-- BEGIN INFORMATION SUPPLIED --

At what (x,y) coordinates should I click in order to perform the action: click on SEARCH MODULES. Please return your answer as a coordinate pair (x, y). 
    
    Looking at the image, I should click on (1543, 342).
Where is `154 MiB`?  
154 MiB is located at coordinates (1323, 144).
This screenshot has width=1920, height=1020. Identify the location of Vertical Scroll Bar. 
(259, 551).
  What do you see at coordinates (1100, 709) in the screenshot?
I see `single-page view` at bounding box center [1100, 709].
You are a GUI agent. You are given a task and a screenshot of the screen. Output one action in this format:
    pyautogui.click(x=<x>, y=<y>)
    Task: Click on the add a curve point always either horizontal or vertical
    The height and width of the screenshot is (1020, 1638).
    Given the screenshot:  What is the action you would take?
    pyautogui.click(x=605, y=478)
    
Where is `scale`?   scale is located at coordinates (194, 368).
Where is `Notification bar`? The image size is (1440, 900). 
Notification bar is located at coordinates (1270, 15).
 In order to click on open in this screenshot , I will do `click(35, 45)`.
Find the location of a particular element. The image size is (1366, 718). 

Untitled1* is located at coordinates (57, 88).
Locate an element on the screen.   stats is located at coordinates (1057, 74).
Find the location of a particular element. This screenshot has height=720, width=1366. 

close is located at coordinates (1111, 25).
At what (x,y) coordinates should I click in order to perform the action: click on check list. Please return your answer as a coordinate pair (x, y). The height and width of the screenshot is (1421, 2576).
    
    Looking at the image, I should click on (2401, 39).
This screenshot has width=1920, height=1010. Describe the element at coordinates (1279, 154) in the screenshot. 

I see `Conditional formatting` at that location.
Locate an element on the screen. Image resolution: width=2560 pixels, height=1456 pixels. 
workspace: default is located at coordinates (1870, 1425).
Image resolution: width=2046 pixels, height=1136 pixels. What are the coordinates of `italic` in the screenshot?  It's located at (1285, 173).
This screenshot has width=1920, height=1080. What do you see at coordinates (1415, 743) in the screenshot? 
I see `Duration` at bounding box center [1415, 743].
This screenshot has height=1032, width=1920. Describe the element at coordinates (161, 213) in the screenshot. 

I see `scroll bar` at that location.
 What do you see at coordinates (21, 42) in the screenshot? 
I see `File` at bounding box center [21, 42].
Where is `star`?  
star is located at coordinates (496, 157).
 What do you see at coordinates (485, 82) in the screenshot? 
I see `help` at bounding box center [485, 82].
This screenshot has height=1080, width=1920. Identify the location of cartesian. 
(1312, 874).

-- END INFORMATION SUPPLIED --

**PROMPT**
Rewrite the listing above, changing "Locate an element on the screen" to "Find an element on the screen" and keeping everything else the same.

**THE RESPONSE**
At what (x,y) coordinates should I click in order to perform the action: click on SEARCH MODULES. Please return your answer as a coordinate pair (x, y). 
    
    Looking at the image, I should click on (1543, 342).
Where is `154 MiB`?  
154 MiB is located at coordinates (1323, 144).
This screenshot has width=1920, height=1020. Identify the location of Vertical Scroll Bar. 
(259, 551).
  What do you see at coordinates (1100, 709) in the screenshot?
I see `single-page view` at bounding box center [1100, 709].
You are a GUI agent. You are given a task and a screenshot of the screen. Output one action in this format:
    pyautogui.click(x=<x>, y=<y>)
    Task: Click on the add a curve point always either horizontal or vertical
    The height and width of the screenshot is (1020, 1638).
    Given the screenshot:  What is the action you would take?
    pyautogui.click(x=605, y=478)
    
Where is `scale`?   scale is located at coordinates (194, 368).
Where is `Notification bar`? The image size is (1440, 900). 
Notification bar is located at coordinates (1270, 15).
 In order to click on open in this screenshot , I will do `click(35, 45)`.
Find the location of a particular element. The image size is (1366, 718). 

Untitled1* is located at coordinates (57, 88).
Find an element on the screen.   stats is located at coordinates (1057, 74).
Find the location of a particular element. This screenshot has height=720, width=1366. 

close is located at coordinates (1111, 25).
At what (x,y) coordinates should I click in order to perform the action: click on check list. Please return your answer as a coordinate pair (x, y). The height and width of the screenshot is (1421, 2576).
    
    Looking at the image, I should click on (2401, 39).
This screenshot has width=1920, height=1010. Describe the element at coordinates (1279, 154) in the screenshot. 

I see `Conditional formatting` at that location.
Find an element on the screen. Image resolution: width=2560 pixels, height=1456 pixels. 
workspace: default is located at coordinates (1870, 1425).
Image resolution: width=2046 pixels, height=1136 pixels. What are the coordinates of `italic` in the screenshot?  It's located at (1285, 173).
This screenshot has width=1920, height=1080. What do you see at coordinates (1415, 743) in the screenshot? 
I see `Duration` at bounding box center [1415, 743].
This screenshot has height=1032, width=1920. Describe the element at coordinates (161, 213) in the screenshot. 

I see `scroll bar` at that location.
 What do you see at coordinates (21, 42) in the screenshot? 
I see `File` at bounding box center [21, 42].
Where is `star`?  
star is located at coordinates (496, 157).
 What do you see at coordinates (485, 82) in the screenshot? 
I see `help` at bounding box center [485, 82].
This screenshot has height=1080, width=1920. Identify the location of cartesian. 
(1312, 874).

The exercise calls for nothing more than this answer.